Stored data
..........

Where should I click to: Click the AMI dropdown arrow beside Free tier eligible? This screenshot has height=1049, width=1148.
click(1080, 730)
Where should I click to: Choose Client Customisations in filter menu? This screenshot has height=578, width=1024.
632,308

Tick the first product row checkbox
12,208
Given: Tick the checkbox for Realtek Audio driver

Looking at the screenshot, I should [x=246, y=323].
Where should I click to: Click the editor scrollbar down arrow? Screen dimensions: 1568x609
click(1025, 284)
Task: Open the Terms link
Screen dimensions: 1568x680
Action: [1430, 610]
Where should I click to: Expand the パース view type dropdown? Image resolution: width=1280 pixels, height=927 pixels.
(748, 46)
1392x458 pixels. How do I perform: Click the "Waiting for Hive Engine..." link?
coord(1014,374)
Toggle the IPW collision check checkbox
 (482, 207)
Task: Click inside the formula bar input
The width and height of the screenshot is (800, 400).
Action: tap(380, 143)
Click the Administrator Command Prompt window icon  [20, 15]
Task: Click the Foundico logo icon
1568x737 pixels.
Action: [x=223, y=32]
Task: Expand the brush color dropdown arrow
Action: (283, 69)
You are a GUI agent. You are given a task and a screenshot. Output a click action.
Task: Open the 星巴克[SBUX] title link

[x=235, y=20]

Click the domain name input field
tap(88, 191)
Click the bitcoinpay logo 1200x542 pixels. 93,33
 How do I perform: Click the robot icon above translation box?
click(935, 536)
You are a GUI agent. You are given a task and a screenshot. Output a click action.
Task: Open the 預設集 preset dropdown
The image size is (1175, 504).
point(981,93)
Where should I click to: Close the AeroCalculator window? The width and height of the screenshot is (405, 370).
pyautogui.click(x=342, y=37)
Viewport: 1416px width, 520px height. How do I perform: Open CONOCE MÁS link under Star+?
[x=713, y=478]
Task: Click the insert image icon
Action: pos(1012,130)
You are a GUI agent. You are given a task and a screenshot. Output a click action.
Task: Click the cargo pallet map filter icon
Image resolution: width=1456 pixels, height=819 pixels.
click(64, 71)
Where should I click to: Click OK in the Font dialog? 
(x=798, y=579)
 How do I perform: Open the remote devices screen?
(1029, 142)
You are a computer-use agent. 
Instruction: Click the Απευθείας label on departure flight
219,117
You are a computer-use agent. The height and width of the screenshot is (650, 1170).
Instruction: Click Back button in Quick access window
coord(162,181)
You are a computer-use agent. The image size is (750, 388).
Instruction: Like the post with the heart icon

..........

**Work instruction**
All of the records above need to be printed again exactly as they appear.

**Answer section**
Where should I click to: Click the AMI dropdown arrow beside Free tier eligible? This screenshot has height=1049, width=1148.
click(1080, 730)
Where should I click to: Choose Client Customisations in filter menu? This screenshot has height=578, width=1024.
632,308

Tick the first product row checkbox
12,208
Given: Tick the checkbox for Realtek Audio driver

Looking at the screenshot, I should [x=246, y=323].
Where should I click to: Click the editor scrollbar down arrow? Screen dimensions: 1568x609
click(1025, 284)
Task: Open the Terms link
Screen dimensions: 1568x680
Action: [1430, 610]
Where should I click to: Expand the パース view type dropdown? Image resolution: width=1280 pixels, height=927 pixels.
(748, 46)
1392x458 pixels. How do I perform: Click the "Waiting for Hive Engine..." link?
coord(1014,374)
Toggle the IPW collision check checkbox
 (482, 207)
Task: Click inside the formula bar input
The width and height of the screenshot is (800, 400).
Action: tap(380, 143)
Click the Administrator Command Prompt window icon  [20, 15]
Task: Click the Foundico logo icon
1568x737 pixels.
Action: [x=223, y=32]
Task: Expand the brush color dropdown arrow
Action: (283, 69)
You are a GUI agent. You are given a task and a screenshot. Output a click action.
Task: Open the 星巴克[SBUX] title link

[x=235, y=20]

Click the domain name input field
tap(88, 191)
Click the bitcoinpay logo 1200x542 pixels. 93,33
 How do I perform: Click the robot icon above translation box?
click(935, 536)
You are a GUI agent. You are given a task and a screenshot. Output a click action.
Task: Open the 預設集 preset dropdown
The image size is (1175, 504).
point(981,93)
Where should I click to: Close the AeroCalculator window? The width and height of the screenshot is (405, 370).
pyautogui.click(x=342, y=37)
Viewport: 1416px width, 520px height. How do I perform: Open CONOCE MÁS link under Star+?
[x=713, y=478]
Task: Click the insert image icon
Action: pos(1012,130)
You are a GUI agent. You are given a task and a screenshot. Output a click action.
Task: Click the cargo pallet map filter icon
Image resolution: width=1456 pixels, height=819 pixels.
click(64, 71)
Where should I click to: Click OK in the Font dialog? 
(x=798, y=579)
 How do I perform: Open the remote devices screen?
(1029, 142)
You are a computer-use agent. 
Instruction: Click the Απευθείας label on departure flight
219,117
You are a computer-use agent. The height and width of the screenshot is (650, 1170).
Instruction: Click Back button in Quick access window
coord(162,181)
You are a computer-use agent. The image size is (750, 388).
Instruction: Like the post with the heart icon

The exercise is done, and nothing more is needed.